A plan by Amazon.com to open a warehouse in Canada has ruffled the feathers of some patriotic Canadians worried about their nation’s cultural integrity.
For the last eight years, Canadians have purchased books through Amazon’s Canadian website, Amazon.ca, which employs third-party contractors to ship orders from the United States to Canadian customers. But this month the company decided to create a distribution center in the country, thus setting off independent booksellers.
“If they’re allowed to do this, it could open the doors to others. We could see Barnes & Noble and Borders in Canada,” said Stephen Cribar, president of the Canadian Booksellers Association.[more]
Amazon argues that by selling Canadian books in 170 countries it is promoting local work and talent across the world.
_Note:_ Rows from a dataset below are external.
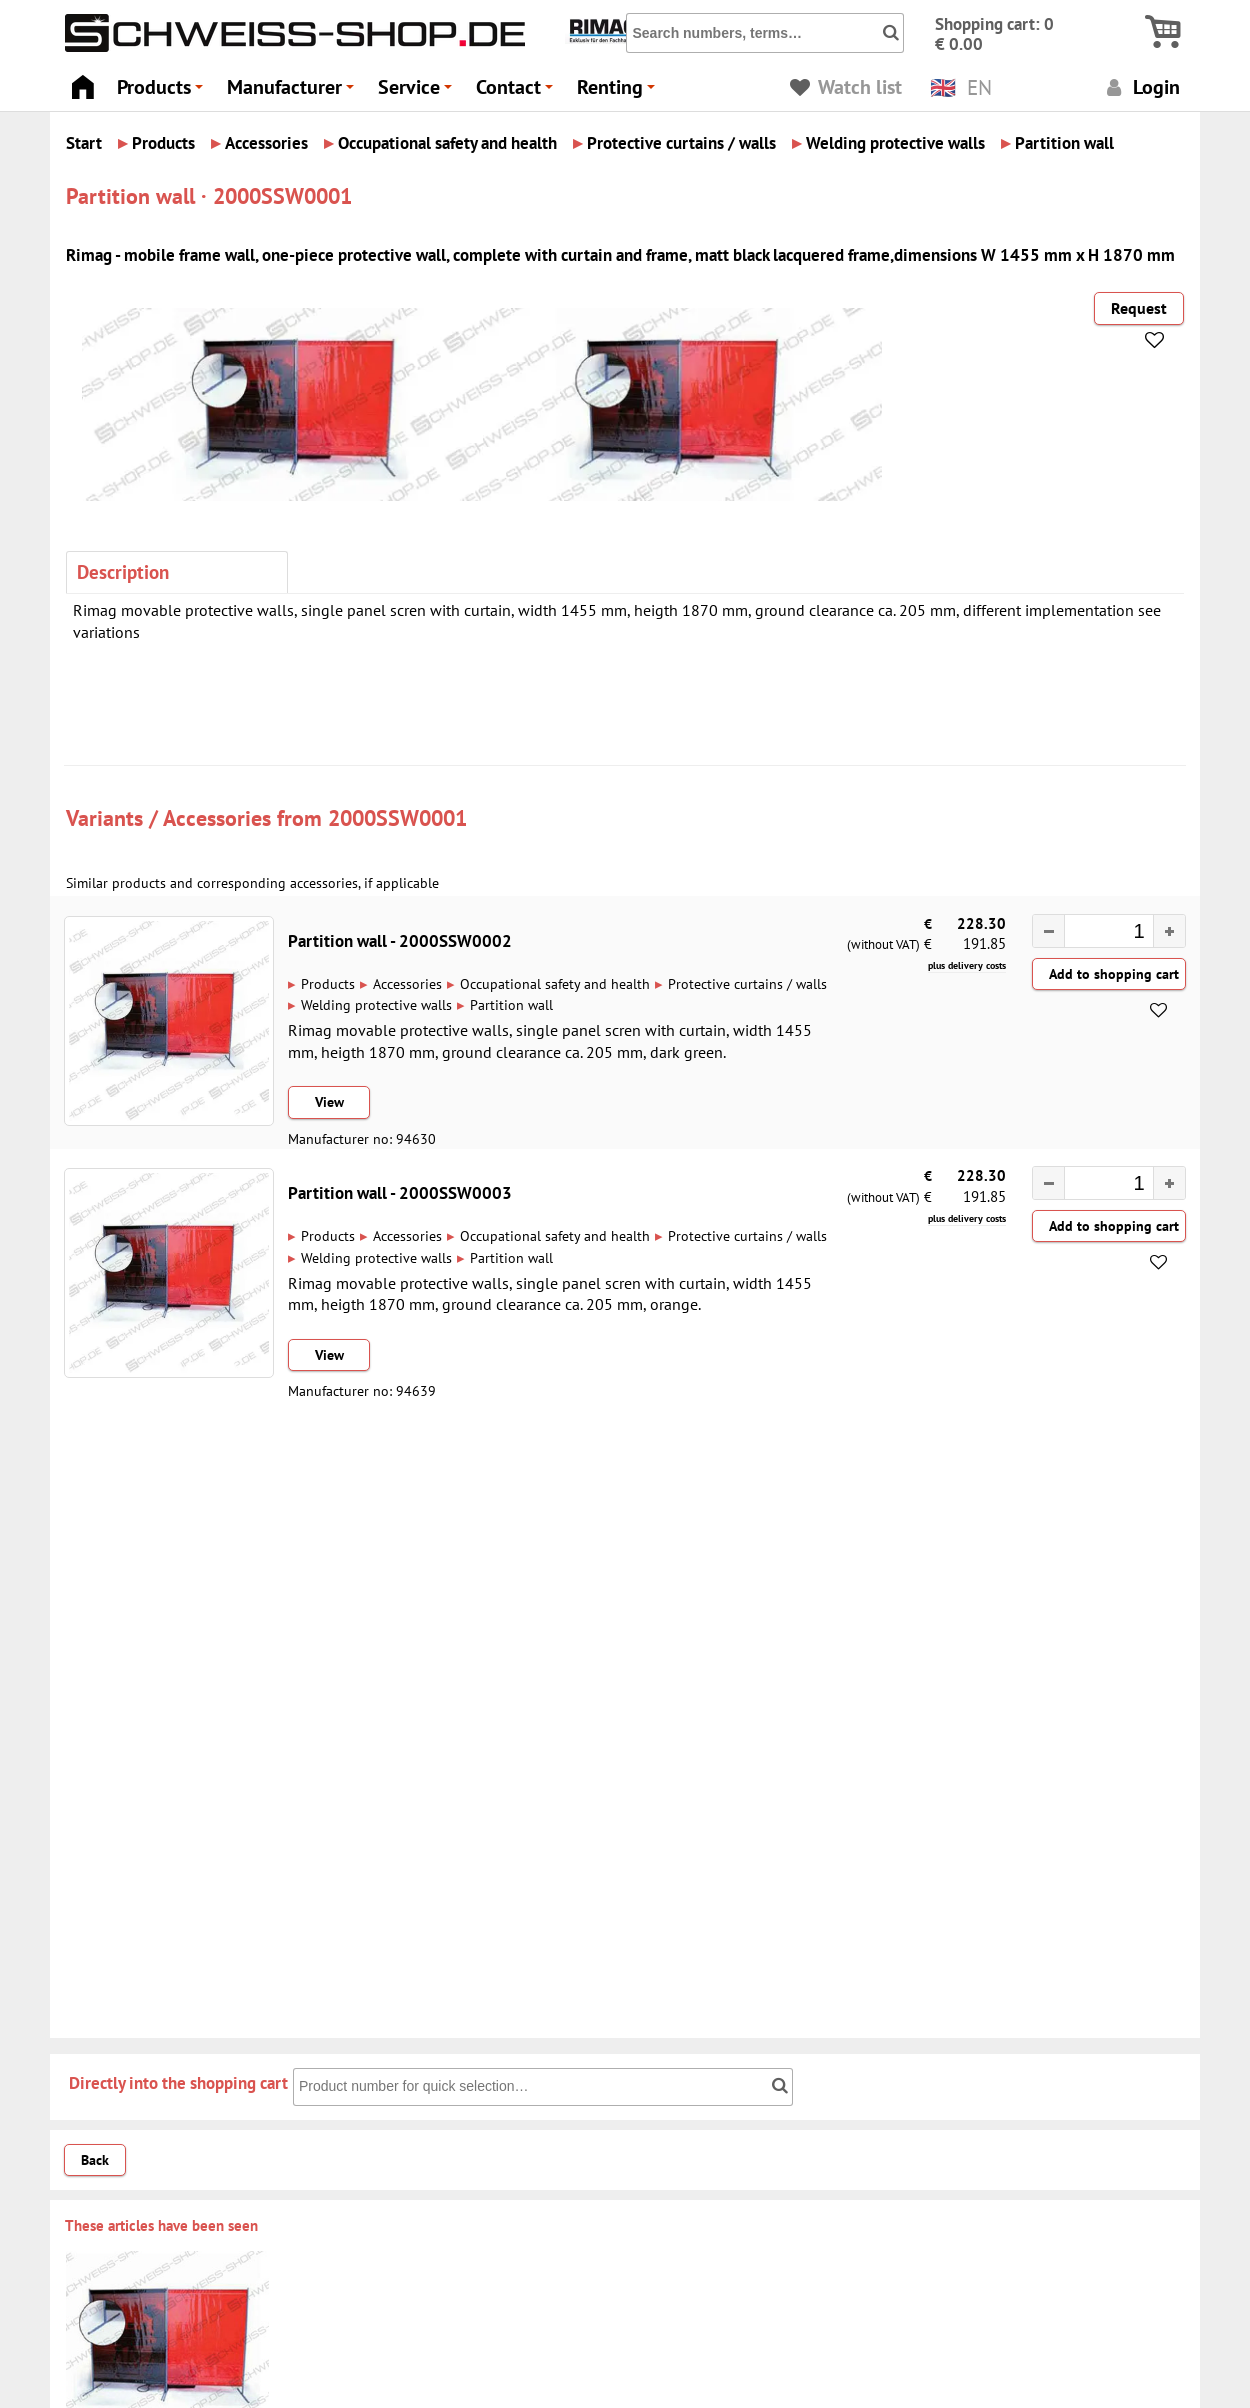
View (329, 1102)
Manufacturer (293, 92)
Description (123, 571)
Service (418, 92)
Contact (517, 92)
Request (1139, 308)
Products (163, 92)
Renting (619, 92)
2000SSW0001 (397, 817)
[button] (1169, 931)
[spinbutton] (1099, 933)
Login (1140, 86)
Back (95, 2160)
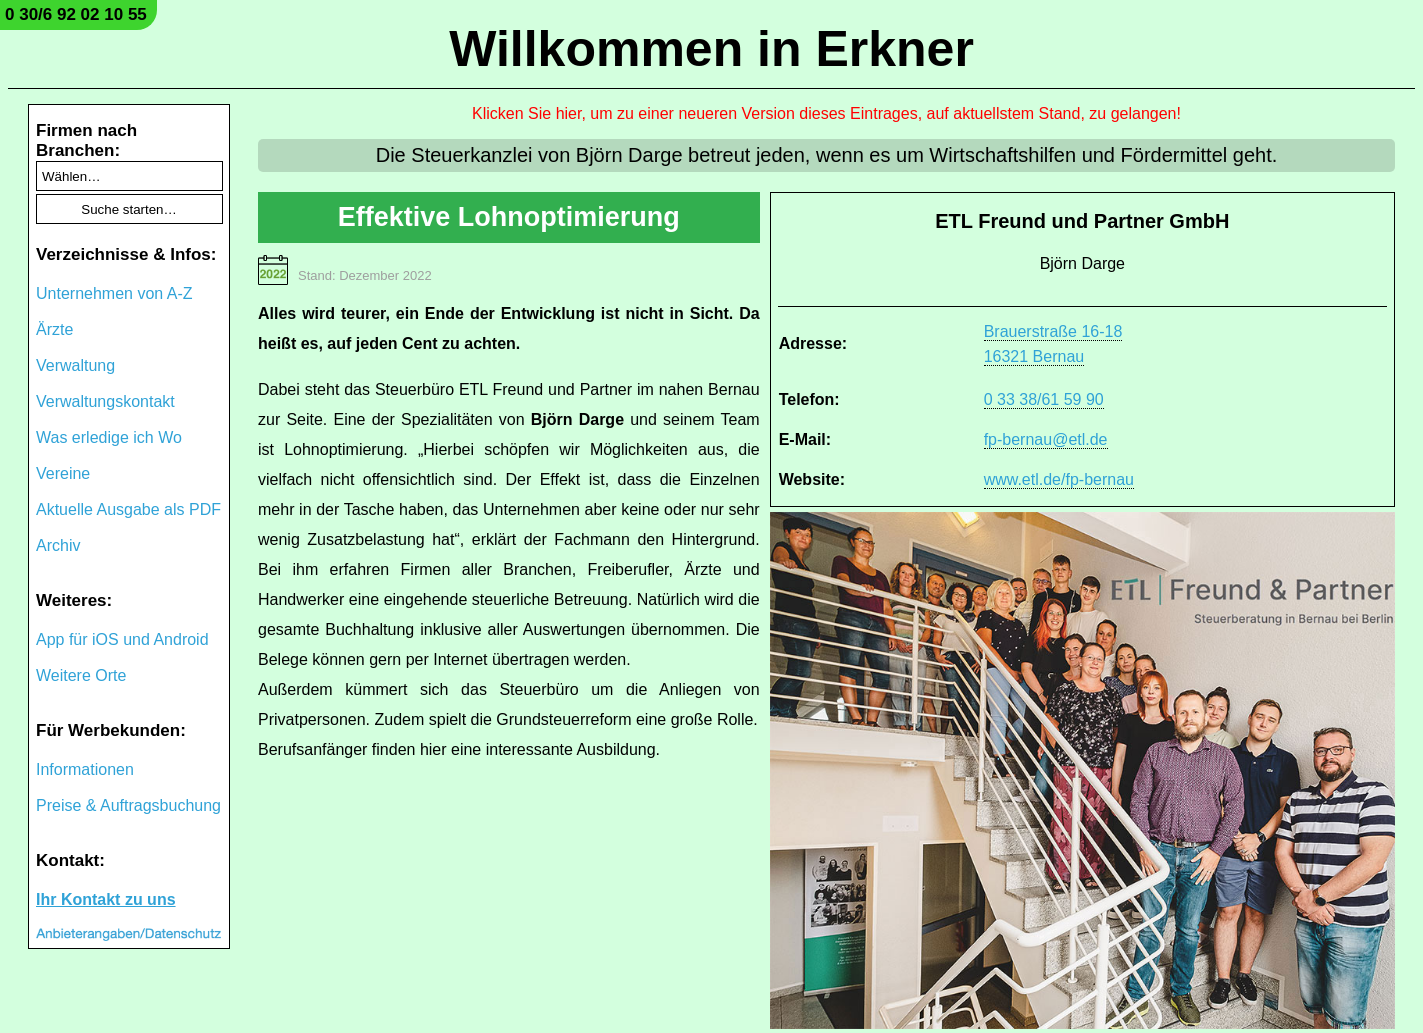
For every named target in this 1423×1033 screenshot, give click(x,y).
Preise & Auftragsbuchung (128, 805)
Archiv (58, 545)
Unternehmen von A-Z (114, 293)
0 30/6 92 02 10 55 (76, 14)
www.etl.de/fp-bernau (1059, 479)
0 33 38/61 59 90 (1044, 399)
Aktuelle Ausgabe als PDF (128, 509)
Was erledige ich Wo (109, 437)
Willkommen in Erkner (711, 49)
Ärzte (54, 329)
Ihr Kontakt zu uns (106, 899)
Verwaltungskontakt (105, 401)
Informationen (85, 769)
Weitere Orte (81, 675)
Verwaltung (75, 365)
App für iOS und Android (122, 639)
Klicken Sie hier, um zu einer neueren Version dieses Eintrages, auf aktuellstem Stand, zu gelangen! (826, 113)
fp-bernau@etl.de (1046, 439)
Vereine (63, 473)
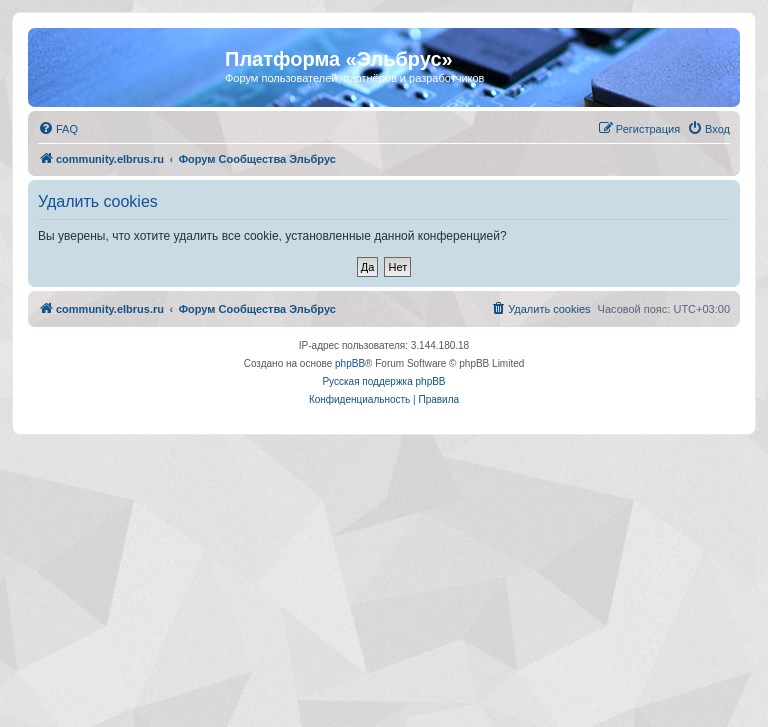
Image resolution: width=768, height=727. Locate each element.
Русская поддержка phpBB (383, 381)
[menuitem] (58, 129)
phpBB (350, 363)
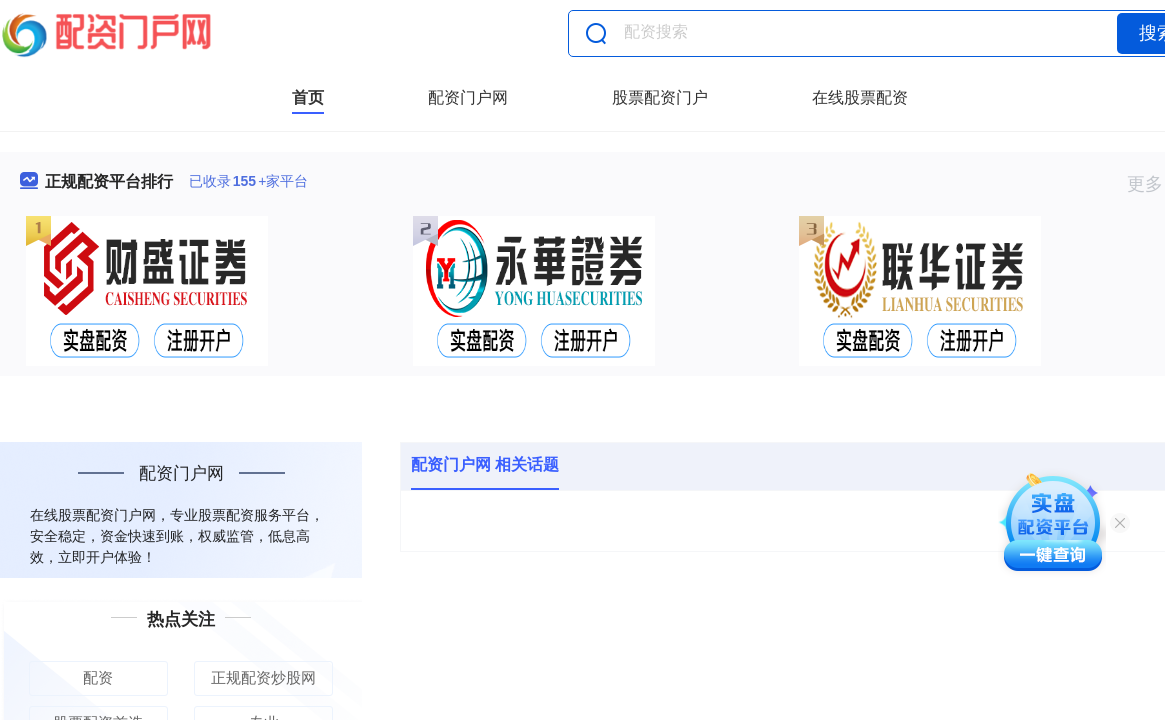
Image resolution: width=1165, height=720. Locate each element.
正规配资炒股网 (263, 677)
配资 (98, 677)
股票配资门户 (660, 97)
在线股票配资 (860, 97)
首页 (308, 97)
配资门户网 (468, 97)
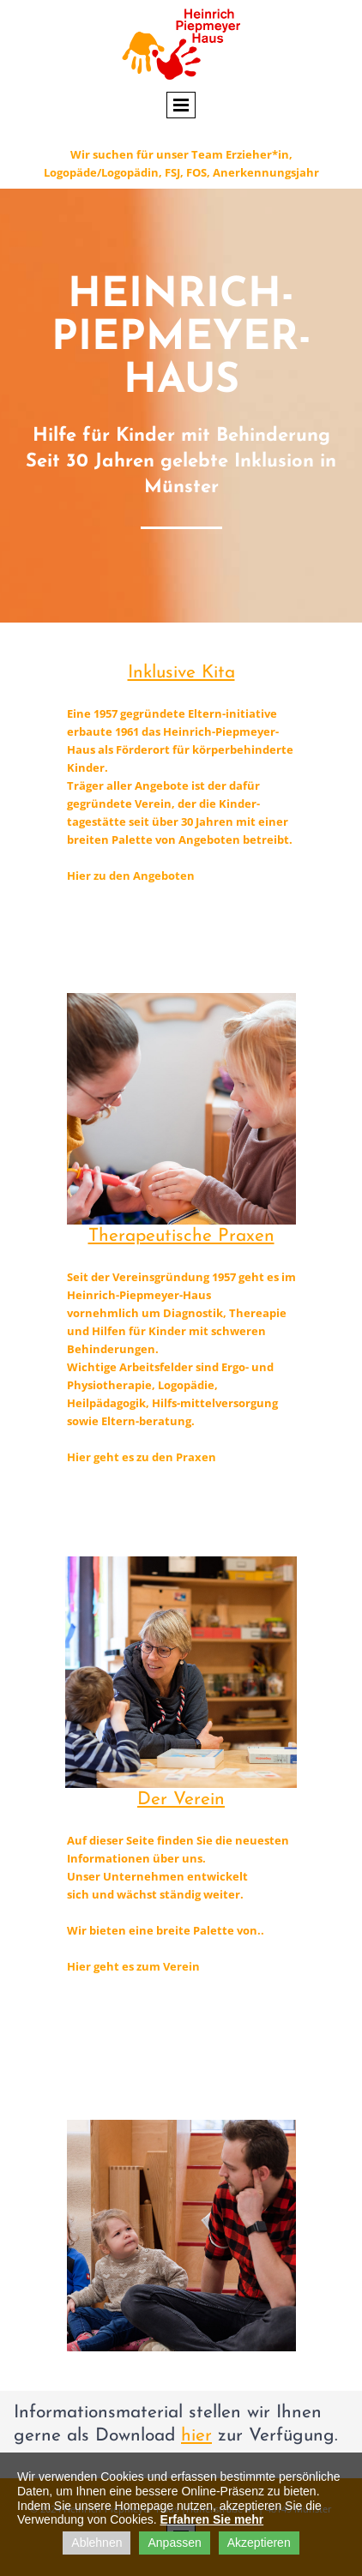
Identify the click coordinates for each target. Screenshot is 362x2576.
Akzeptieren (259, 2542)
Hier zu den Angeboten (131, 875)
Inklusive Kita (181, 673)
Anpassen (174, 2542)
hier (196, 2436)
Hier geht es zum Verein (133, 1966)
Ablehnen (96, 2542)
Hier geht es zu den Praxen (141, 1457)
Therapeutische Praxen (181, 1236)
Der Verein (181, 1800)
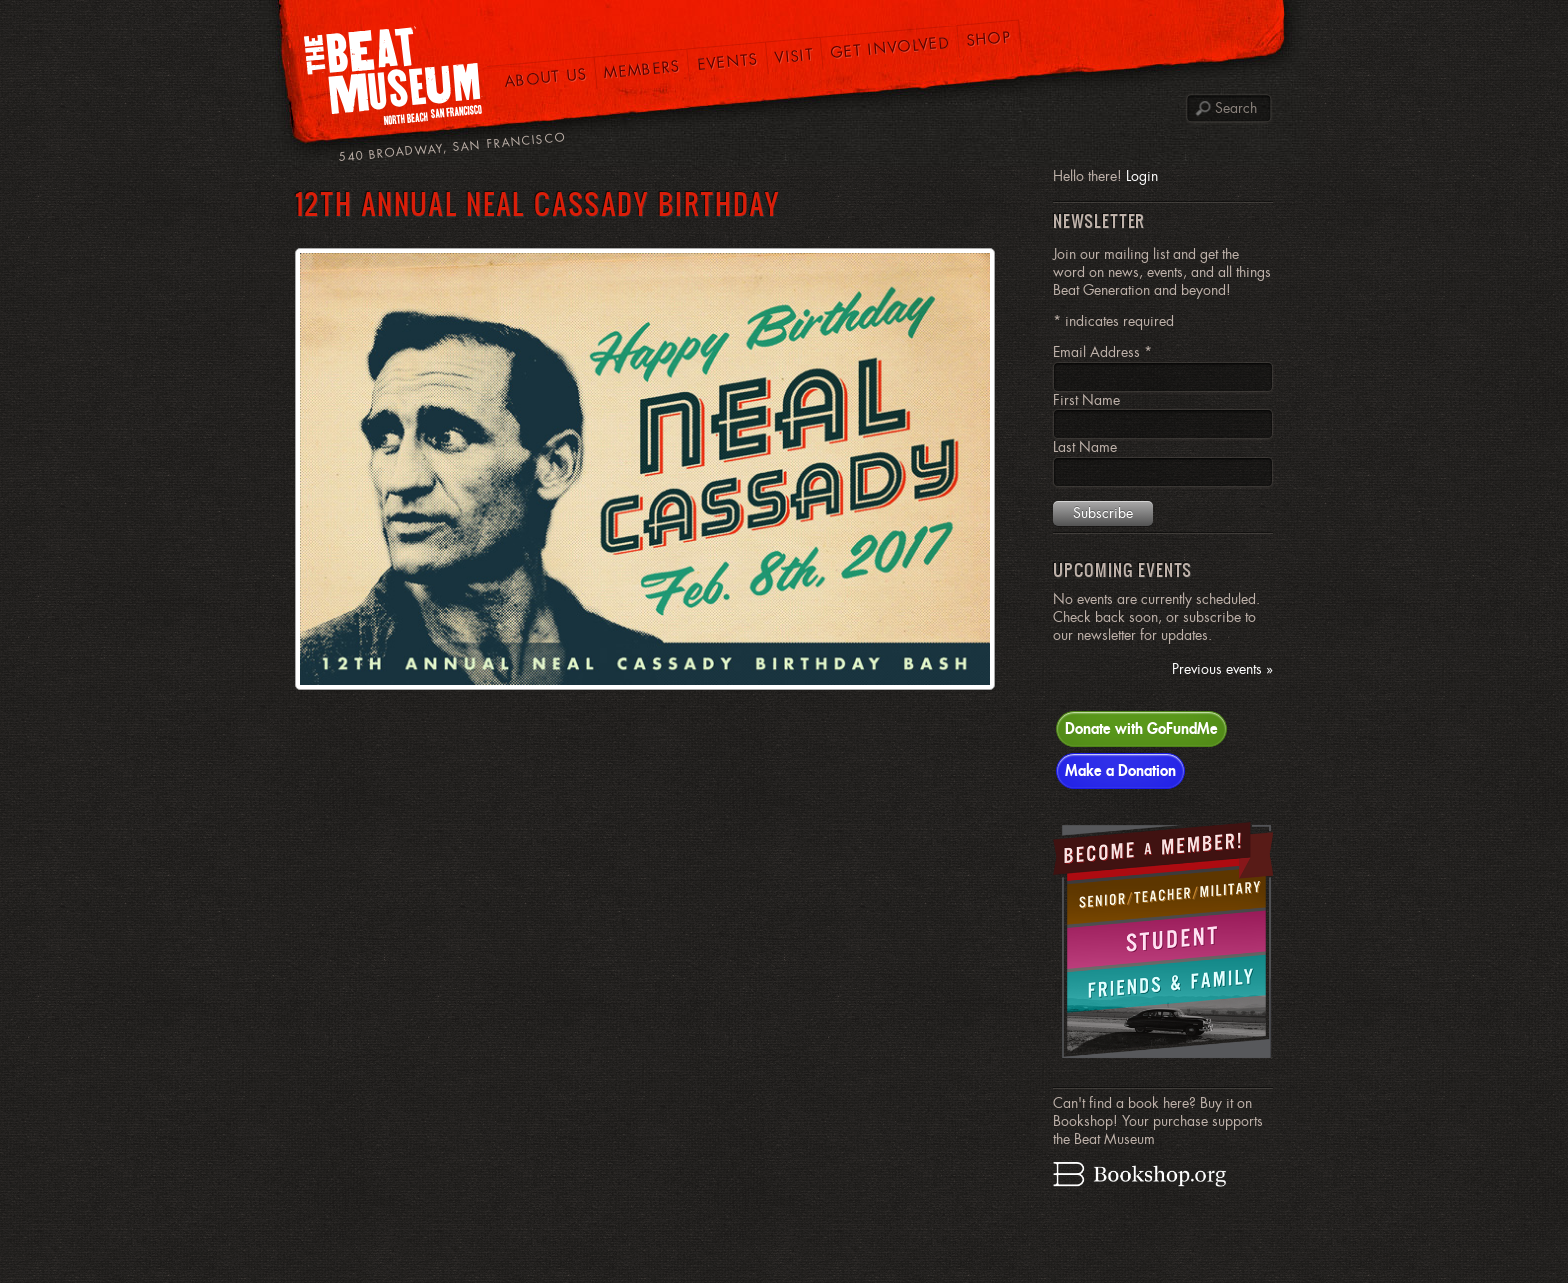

To operate in the Canada, Amazon has to receive permission from Canada’s heritage ministry. The Canadian government will assess whether the move will break tough cultural protection rules, which are designed to prevent American influences from overpowering Canada’s culture.
In 2002, the Booksellers Association failed in its attempt to block Amazon from having an online presence in Canada. Ottawa ruled that the Investment Canada Act, which is designed to promote economic growth in Canada, didn’t apply to Amazon.com as long as it had no bricks-and-mortar retail presence in the country.
However, considering that Wal-Mart now has more than 200 stores in Canada, chances are that Amazon will not be blocked from having a presence.